N.B. Pennefather’s wife was actually called Margaret, NOT Katherine, as stated here.

This testimony written 23 years after our first member took the Chair, brings to life the character of the man and it allows members of the Craft some 150 years later a small insight into the life of a military Free­mason, serving his Country thousands of miles away from home, how highly he must have valued his membership of the Craft in the times of the British Empire. We as current day members should treasure that it was our Lodge, The Lodge, Hope of Kurrachee that first lit that bright light of Masonry in India, a tradition that still continues and burns brightly to this day.
One tradition as a Lodge we are looking to resurrect is one that our forebears conducted annually when they met in Karachi and was carried out on the Anniversary of the Lodge’s founding.

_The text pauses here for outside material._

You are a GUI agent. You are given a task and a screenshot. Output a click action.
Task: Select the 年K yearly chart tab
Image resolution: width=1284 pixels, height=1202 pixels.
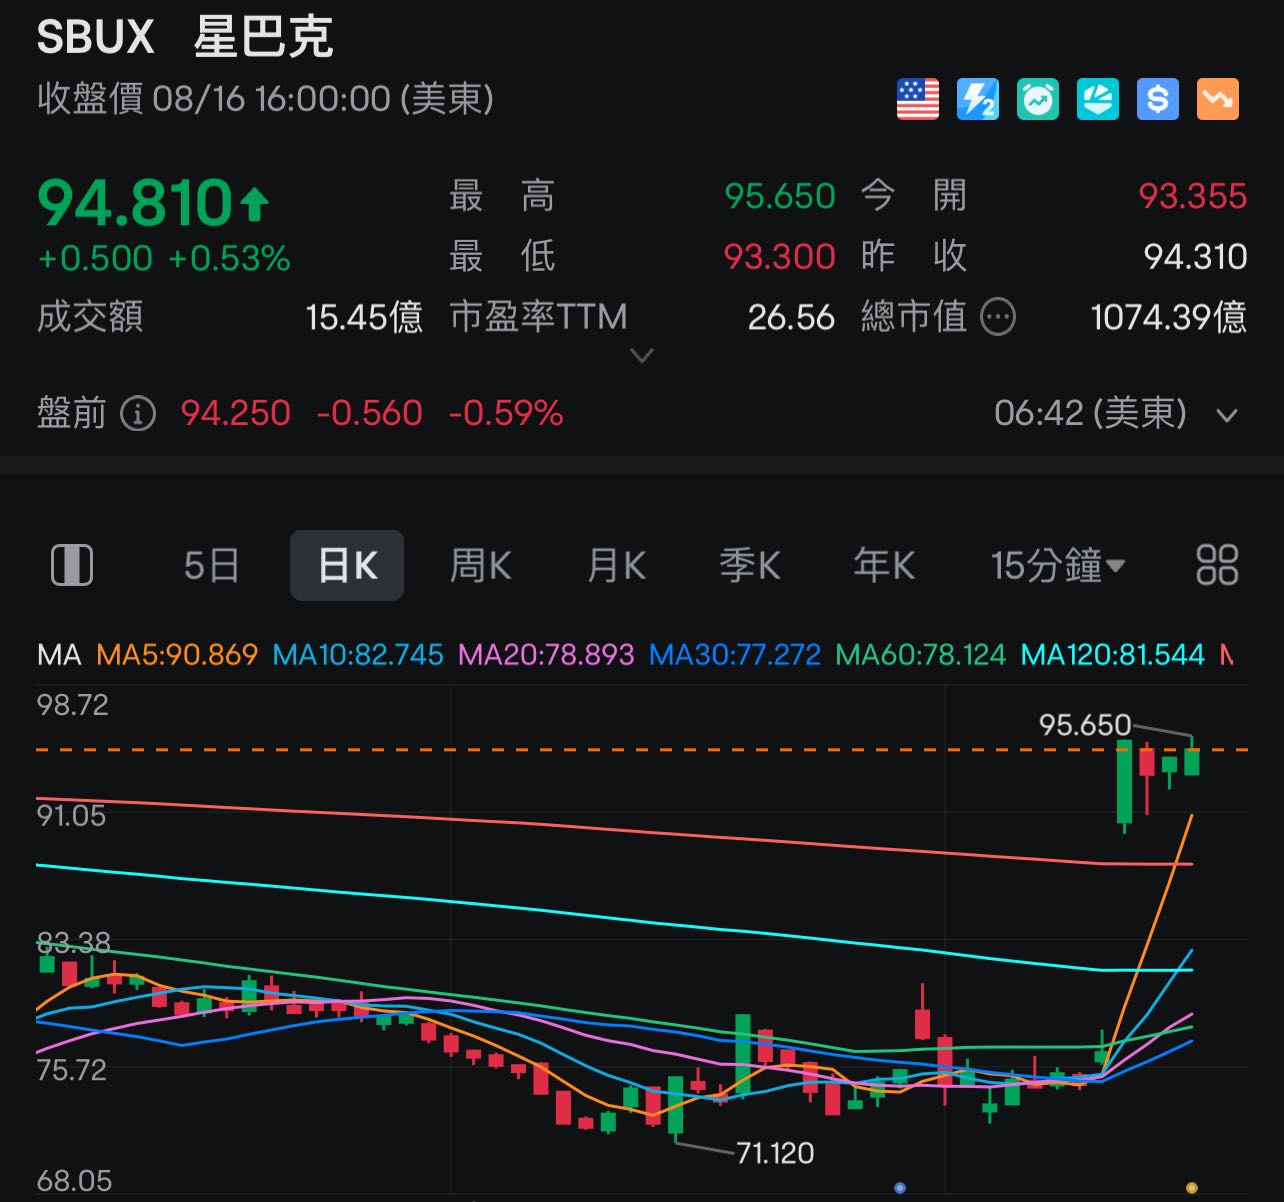pos(884,565)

The Brethren remembered the founders in the following way:

The brethren in the Lodge called to order in the 3rd degree.
A bugle sounded last post from the West.
The roll of Founders was called by the Master.

The founders being Brothers: I. L. Pennefather, H McMurdo, A. McPherson, H. F. ­Dilley, R. H. McIntosh, I. A. Ore, A. Hayman, H. Fenning, A. H. O. Matthews, C. Benbow.

This was followed by Reveille being sounded from the East.